GOAL 1: Please copy the passage of the deque overview from "Think of a regular" up to and including "(O(n) time complexity).", word for word.

# 0.1  collections.deque()

`deque` (pronounced "deck") stands for "double-ended queue." It's a generalization of a stack and a queue, allowing you to add and remove elements from both ends. In Python, `deque` is part of the `collections` module.

Here's a breakdown of what it is, where it's used, and why you might use it:

### What is `deque`?

Think of a regular list or array. If you want to add or remove an element from the beginning of a large list, all subsequent elements need to be shifted, which can be inefficient (O(n) time complexity).

A `deque`, on the other hand, is implemented using a doubly linked list. This means that adding or removing elements from *either* end (the "left" or "right") is an extremely efficient operation, typically taking constant time (O(1)).

**Key characteristics:**

  * **Appends/Pops from both ends:** You can add elements to the left (`appendleft()`) or right (`append()`), and remove elements from the left (`popleft()`) or right (`pop()`).
  * **Efficient:** O(1) time complexity for appending and popping from either end.
  * **Iterable:** You can iterate over a `deque` just like a list.
  * **Fixed-size (optional):** You can create a `deque` with a `maxlen` argument, which will automatically discard elements from the opposite end when new elements are added, maintaining a fixed size.

### Where is `deque` used?

GOAL 2: Rewrite the entries below as a numbered list, covering only the lines from the line with "This screenshot has height=1112, width=1031." up to and including the line with "point(81,173)" and leaving out blank lines.

SUPPLIED MATERIAL:
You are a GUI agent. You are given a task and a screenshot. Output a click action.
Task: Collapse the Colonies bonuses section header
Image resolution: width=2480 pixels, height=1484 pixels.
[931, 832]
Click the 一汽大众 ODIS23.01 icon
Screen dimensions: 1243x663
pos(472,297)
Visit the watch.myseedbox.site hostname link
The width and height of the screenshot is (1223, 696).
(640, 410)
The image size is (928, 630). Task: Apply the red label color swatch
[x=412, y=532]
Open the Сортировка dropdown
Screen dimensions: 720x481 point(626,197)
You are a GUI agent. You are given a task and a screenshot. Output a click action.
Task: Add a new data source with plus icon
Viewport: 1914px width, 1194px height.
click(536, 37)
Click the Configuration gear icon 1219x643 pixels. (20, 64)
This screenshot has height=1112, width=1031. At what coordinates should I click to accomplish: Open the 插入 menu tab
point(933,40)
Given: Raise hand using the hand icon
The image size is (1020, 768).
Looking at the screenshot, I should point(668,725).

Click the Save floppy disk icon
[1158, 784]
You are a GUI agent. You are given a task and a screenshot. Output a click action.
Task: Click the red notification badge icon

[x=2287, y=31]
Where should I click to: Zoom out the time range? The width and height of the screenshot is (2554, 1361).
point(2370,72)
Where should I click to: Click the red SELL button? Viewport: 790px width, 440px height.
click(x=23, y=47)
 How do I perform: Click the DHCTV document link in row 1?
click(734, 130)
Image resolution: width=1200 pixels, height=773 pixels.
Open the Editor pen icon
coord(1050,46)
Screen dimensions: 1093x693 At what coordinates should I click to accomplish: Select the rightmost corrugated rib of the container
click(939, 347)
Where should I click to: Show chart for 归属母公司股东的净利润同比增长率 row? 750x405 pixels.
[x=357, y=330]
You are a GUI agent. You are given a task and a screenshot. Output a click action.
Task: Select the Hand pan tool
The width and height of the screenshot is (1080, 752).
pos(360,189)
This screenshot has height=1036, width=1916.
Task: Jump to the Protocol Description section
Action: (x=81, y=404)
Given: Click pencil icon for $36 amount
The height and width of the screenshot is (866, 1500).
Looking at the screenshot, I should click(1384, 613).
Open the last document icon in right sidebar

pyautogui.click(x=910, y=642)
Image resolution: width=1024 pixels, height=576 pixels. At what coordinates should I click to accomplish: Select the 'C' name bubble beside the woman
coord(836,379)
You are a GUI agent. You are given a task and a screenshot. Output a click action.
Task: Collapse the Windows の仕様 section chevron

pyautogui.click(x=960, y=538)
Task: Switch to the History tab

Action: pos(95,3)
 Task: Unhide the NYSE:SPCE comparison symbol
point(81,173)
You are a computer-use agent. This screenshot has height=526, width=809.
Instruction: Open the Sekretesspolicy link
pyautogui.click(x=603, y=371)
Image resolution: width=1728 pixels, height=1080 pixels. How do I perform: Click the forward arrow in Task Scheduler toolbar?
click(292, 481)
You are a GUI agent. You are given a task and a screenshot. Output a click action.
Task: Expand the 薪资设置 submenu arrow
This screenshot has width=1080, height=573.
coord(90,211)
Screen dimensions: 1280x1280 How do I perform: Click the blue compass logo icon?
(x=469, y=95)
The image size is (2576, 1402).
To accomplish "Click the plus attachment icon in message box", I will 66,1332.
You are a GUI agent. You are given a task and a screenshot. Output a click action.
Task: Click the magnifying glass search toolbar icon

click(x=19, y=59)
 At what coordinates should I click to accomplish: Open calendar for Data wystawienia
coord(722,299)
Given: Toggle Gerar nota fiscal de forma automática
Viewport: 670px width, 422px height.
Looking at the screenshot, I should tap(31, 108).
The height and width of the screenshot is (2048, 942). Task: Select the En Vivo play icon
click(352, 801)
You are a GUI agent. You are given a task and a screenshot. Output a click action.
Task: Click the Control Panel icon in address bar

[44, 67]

COMPLETE OUTPUT 1:
Think of a regular list or array. If you want to add or remove an element from the beginning of a large list, all subsequent elements need to be shifted, which can be inefficient (O(n) time complexity).

COMPLETE OUTPUT 2:
1. This screenshot has height=1112, width=1031. At what coordinates should I click to accomplish: Open the 插入 menu tab
2. point(933,40)
3. Given: Raise hand using the hand icon
4. The image size is (1020, 768).
5. Looking at the screenshot, I should point(668,725).
6. Click the Save floppy disk icon
7. [1158, 784]
8. You are a GUI agent. You are given a task and a screenshot. Output a click action.
9. Task: Click the red notification badge icon
10. [x=2287, y=31]
11. Where should I click to: Zoom out the time range? The width and height of the screenshot is (2554, 1361).
12. point(2370,72)
13. Where should I click to: Click the red SELL button? Viewport: 790px width, 440px height.
14. click(x=23, y=47)
15.  How do I perform: Click the DHCTV document link in row 1?
16. click(734, 130)
17. Image resolution: width=1200 pixels, height=773 pixels.
18. Open the Editor pen icon
19. coord(1050,46)
20. Screen dimensions: 1093x693 At what coordinates should I click to accomplish: Select the rightmost corrugated rib of the container
21. click(939, 347)
22. Where should I click to: Show chart for 归属母公司股东的净利润同比增长率 row? 750x405 pixels.
23. [x=357, y=330]
24. You are a GUI agent. You are given a task and a screenshot. Output a click action.
25. Task: Select the Hand pan tool
26. The width and height of the screenshot is (1080, 752).
27. pos(360,189)
28. This screenshot has height=1036, width=1916.
29. Task: Jump to the Protocol Description section
30. Action: (x=81, y=404)
31. Given: Click pencil icon for $36 amount
32. The height and width of the screenshot is (866, 1500).
33. Looking at the screenshot, I should click(1384, 613).
34. Open the last document icon in right sidebar
35. pyautogui.click(x=910, y=642)
36. Image resolution: width=1024 pixels, height=576 pixels. At what coordinates should I click to accomplish: Select the 'C' name bubble beside the woman
37. coord(836,379)
38. You are a GUI agent. You are given a task and a screenshot. Output a click action.
39. Task: Collapse the Windows の仕様 section chevron
40. pyautogui.click(x=960, y=538)
41. Task: Switch to the History tab
42. Action: pos(95,3)
43.  Task: Unhide the NYSE:SPCE comparison symbol
44. point(81,173)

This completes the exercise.